Saturday, March 6, 2010

Some Assembly Required


Growing up in a low-middle class family I learned the value of hard work and knowing that you don't have to have the newest, top-of-the-line product or fancy clothes to be a great person. I still agree with that philosophy when it comes to most tangible things. However, I feel that philosophy has invaded the rest of my life. I'm not saying the "less is more" concept needs to be entirely omitted from my way of living, but its proven to hinder my progression if I make all my life choices based on those guidelines. I know this is not a foreign subject and I am not the first to reach this conclusion for herself, but it's something I constantly struggle with in my personal life; and, since this is a blog about my life...I'm putting it in print!

For someone who has this mentality so ingrained in their person, its hard to recognize the moments you should hold out for the "no assembly required" option versus "all parts sold separately and its up to you to find them and invest an undetermined amount of time putting it all together" option. I don't know if its a derivation of social class or gender or ethnicity or a combination of it all, but I can't seem to resist the opportunity to look beyond all the work required to get the desired end result. There's a part of me that knows I can have all I want if I put in the time and effort because I know that once its complete it will be the best fit. I also think once my heart is set on that path I can't resist seeing it through because there's a part of me that knows the value in putting in that work. But at what point do I say, "Screw the work! I've put in plenty of work over the years! I might be able to find something fully operational, straight out of the box in half the time!"
It's a dilemma I feel I am faced with every day...evident in some of the smallest decisions like; do I make or buy my lunch today? As well as some of the biggest decisions like how do I behave within the context of (work/personal) relationships. Today, do I choose to be apathetic or proactive? The more I think about it, the more I conclude that all I really can do is stay positive.

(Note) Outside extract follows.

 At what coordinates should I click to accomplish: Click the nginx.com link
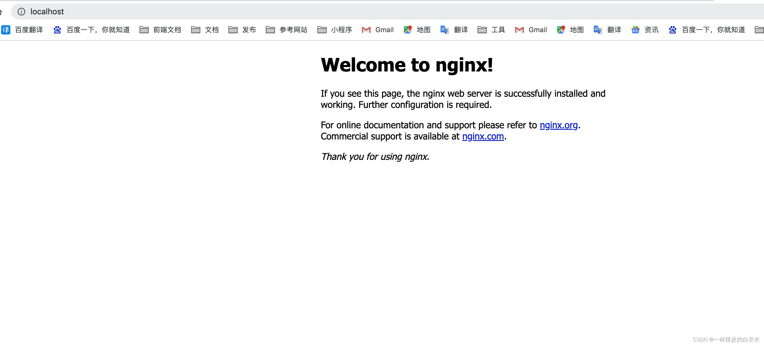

Right now I am making many of my choices based on what makes me happy; whether that be choosing to put in the work or not, I am making an effort to take things day by day.
It appears that my less-is-more philosophy will always remain a part of who I am. If I sit and analyze every decision I am faced with, I will never make a decision. I am by no means perfect and am okay with that. When things are imperfect, you know they're real. I don't think that a person can ever fully attain a literal sense of perfection; but I do know that I can reach a point where I can embrace my imperfections, and to me, that is the epitome of perfection. So with that I proudly say, "Some assembly definitely required here!"